BHP and Glencore are among those following with similar treatment works as the industry juggles its needs with water scarcity and environmental concerns about coal.

Coal from Anglo and other mining operators provides 40 percent of world’s energy. Coal consumption climbed 54 percent between 2000 and 2011, increasing carbon emissions.

The 30 million litre-a-day reverse osmosis plant recovers 99.5 percent of the mine’s waste water, which will increase to 100 percent after the expansion is completed this year.

Seawater desalination plants had recovery rates of between 60 percent and 70 percent, said Thubendran Naidu, the hydrology manager at Anglo’s Emalahleni plant.

Cleaning mine waste water to a higher quality allows companies to continue producing coal, keep their water licences and reduce the acidity that corrodes equipment.

“The company would have to treat the mining waste water before draining it into rivers or land anyway so this way they also did something good,” said Adrian Viljoen, formerly an engineer at Keyplan, now Aveng, which built the facility.

“The only extra cost was the pipework to deliver the water to the municipality.”

Much of Anglo and other miners’ efforts has been driven by government regulation.
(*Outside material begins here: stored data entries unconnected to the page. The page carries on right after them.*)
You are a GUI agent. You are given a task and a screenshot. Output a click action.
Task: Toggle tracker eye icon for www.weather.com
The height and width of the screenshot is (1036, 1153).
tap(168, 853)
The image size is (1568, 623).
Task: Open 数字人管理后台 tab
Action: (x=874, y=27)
Mines are required to secure water licences and part of the approval includes a water-treatment plan after the mine closes as well as proper handling of the concentrated brine.

While Anglo had no immediate plans to build similar plants in its thermal coal business, it was considering water treatment operations in its platinum and copper businesses, according to water manager Richard Garner.

Glencore is building a water treatment plant in the Middelburg coal-mining area to improve the mine waste water to an approved level so it can flow into waterways. The plant would be commissioned later this year with a capacity of 20 million litres of water a day, it said. BHP is investing in the Middelburg water plant.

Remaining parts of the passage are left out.